> _EXERCISE DESCRIPTION_:
Transcribe exactly everything in the data below from the line containing "Switch to the Comments tab" down to the line containing "This screenshot has height=819, width=1456.", both lines included and nothing further.

■ ■ ■ ■ ■

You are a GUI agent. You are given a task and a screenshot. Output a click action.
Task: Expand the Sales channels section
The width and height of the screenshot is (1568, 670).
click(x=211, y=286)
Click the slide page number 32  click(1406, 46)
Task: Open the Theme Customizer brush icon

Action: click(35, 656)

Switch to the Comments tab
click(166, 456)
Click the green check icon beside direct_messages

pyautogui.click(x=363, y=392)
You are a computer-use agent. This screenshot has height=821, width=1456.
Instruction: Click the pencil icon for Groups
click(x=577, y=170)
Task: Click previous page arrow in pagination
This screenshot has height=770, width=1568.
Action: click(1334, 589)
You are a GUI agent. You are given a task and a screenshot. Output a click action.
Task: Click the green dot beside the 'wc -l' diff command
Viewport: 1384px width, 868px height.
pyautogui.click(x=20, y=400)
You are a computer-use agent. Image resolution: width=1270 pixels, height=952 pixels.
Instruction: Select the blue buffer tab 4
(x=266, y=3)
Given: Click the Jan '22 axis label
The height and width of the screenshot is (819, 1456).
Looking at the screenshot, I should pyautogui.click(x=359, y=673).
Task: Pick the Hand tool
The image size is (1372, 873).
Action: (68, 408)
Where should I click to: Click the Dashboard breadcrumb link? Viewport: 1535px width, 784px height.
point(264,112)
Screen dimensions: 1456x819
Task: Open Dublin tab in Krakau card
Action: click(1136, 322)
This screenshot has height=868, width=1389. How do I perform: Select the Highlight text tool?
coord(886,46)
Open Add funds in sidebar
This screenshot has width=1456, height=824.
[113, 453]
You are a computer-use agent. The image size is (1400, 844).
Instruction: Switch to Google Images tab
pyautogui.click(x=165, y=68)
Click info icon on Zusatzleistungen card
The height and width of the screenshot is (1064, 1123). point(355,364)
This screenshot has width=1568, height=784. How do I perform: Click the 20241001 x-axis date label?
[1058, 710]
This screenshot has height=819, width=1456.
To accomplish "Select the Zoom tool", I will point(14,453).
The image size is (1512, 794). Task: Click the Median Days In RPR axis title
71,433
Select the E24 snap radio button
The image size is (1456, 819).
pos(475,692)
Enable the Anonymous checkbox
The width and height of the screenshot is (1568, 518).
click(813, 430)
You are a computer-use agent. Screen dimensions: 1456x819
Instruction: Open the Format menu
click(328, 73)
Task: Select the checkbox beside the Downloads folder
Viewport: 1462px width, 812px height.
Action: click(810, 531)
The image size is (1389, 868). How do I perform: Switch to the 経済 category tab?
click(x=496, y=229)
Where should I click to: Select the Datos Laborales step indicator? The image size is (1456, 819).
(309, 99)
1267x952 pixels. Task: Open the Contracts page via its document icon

■ ■ ■ ■ ■

> _YOUR RESPONSE_:
Switch to the Comments tab
click(166, 456)
Click the green check icon beside direct_messages

pyautogui.click(x=363, y=392)
You are a computer-use agent. This screenshot has height=821, width=1456.
Instruction: Click the pencil icon for Groups
click(x=577, y=170)
Task: Click previous page arrow in pagination
This screenshot has height=770, width=1568.
Action: click(1334, 589)
You are a GUI agent. You are given a task and a screenshot. Output a click action.
Task: Click the green dot beside the 'wc -l' diff command
Viewport: 1384px width, 868px height.
pyautogui.click(x=20, y=400)
You are a computer-use agent. Image resolution: width=1270 pixels, height=952 pixels.
Instruction: Select the blue buffer tab 4
(x=266, y=3)
Given: Click the Jan '22 axis label
The height and width of the screenshot is (819, 1456).
Looking at the screenshot, I should pyautogui.click(x=359, y=673).
Task: Pick the Hand tool
The image size is (1372, 873).
Action: (68, 408)
Where should I click to: Click the Dashboard breadcrumb link? Viewport: 1535px width, 784px height.
point(264,112)
Screen dimensions: 1456x819
Task: Open Dublin tab in Krakau card
Action: click(1136, 322)
This screenshot has height=868, width=1389. How do I perform: Select the Highlight text tool?
coord(886,46)
Open Add funds in sidebar
This screenshot has width=1456, height=824.
[113, 453]
You are a computer-use agent. The image size is (1400, 844).
Instruction: Switch to Google Images tab
pyautogui.click(x=165, y=68)
Click info icon on Zusatzleistungen card
The height and width of the screenshot is (1064, 1123). point(355,364)
This screenshot has width=1568, height=784. How do I perform: Click the 20241001 x-axis date label?
[1058, 710]
This screenshot has height=819, width=1456.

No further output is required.